Records for this exercise -

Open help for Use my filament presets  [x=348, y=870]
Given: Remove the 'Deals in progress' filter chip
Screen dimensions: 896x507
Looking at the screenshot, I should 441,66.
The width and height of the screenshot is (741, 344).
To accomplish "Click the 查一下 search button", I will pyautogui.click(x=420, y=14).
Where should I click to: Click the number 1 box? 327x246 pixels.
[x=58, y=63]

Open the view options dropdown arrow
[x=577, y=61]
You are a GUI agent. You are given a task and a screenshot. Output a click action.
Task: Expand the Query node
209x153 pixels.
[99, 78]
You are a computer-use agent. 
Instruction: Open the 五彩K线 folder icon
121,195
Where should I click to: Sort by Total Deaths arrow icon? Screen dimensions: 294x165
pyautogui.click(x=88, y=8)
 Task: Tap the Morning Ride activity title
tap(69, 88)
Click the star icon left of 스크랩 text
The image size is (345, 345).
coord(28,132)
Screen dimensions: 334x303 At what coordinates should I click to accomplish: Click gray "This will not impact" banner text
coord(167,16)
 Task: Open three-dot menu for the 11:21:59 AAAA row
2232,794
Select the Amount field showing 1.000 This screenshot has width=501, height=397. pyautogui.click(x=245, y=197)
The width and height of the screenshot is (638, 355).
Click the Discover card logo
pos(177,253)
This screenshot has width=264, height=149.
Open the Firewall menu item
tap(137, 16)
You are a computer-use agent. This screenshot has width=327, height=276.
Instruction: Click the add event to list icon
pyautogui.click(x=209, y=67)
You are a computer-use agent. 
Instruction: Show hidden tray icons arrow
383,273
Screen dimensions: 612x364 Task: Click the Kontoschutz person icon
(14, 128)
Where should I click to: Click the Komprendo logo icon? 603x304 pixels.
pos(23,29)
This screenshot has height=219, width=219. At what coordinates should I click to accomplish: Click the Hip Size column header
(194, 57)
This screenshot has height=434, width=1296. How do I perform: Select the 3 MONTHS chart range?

Exercise description - Nothing in the records should differ from the original when you retype them.

Exercise output -
Open help for Use my filament presets  [x=348, y=870]
Given: Remove the 'Deals in progress' filter chip
Screen dimensions: 896x507
Looking at the screenshot, I should 441,66.
The width and height of the screenshot is (741, 344).
To accomplish "Click the 查一下 search button", I will pyautogui.click(x=420, y=14).
Where should I click to: Click the number 1 box? 327x246 pixels.
[x=58, y=63]

Open the view options dropdown arrow
[x=577, y=61]
You are a GUI agent. You are given a task and a screenshot. Output a click action.
Task: Expand the Query node
209x153 pixels.
[99, 78]
You are a computer-use agent. 
Instruction: Open the 五彩K线 folder icon
121,195
Where should I click to: Sort by Total Deaths arrow icon? Screen dimensions: 294x165
pyautogui.click(x=88, y=8)
 Task: Tap the Morning Ride activity title
tap(69, 88)
Click the star icon left of 스크랩 text
The image size is (345, 345).
coord(28,132)
Screen dimensions: 334x303 At what coordinates should I click to accomplish: Click gray "This will not impact" banner text
coord(167,16)
 Task: Open three-dot menu for the 11:21:59 AAAA row
2232,794
Select the Amount field showing 1.000 This screenshot has width=501, height=397. pyautogui.click(x=245, y=197)
The width and height of the screenshot is (638, 355).
Click the Discover card logo
pos(177,253)
This screenshot has width=264, height=149.
Open the Firewall menu item
tap(137, 16)
You are a computer-use agent. This screenshot has width=327, height=276.
Instruction: Click the add event to list icon
pyautogui.click(x=209, y=67)
You are a computer-use agent. 
Instruction: Show hidden tray icons arrow
383,273
Screen dimensions: 612x364 Task: Click the Kontoschutz person icon
(14, 128)
Where should I click to: Click the Komprendo logo icon? 603x304 pixels.
pos(23,29)
This screenshot has height=219, width=219. At what coordinates should I click to accomplish: Click the Hip Size column header
(194, 57)
This screenshot has height=434, width=1296. How do I perform: Select the 3 MONTHS chart range?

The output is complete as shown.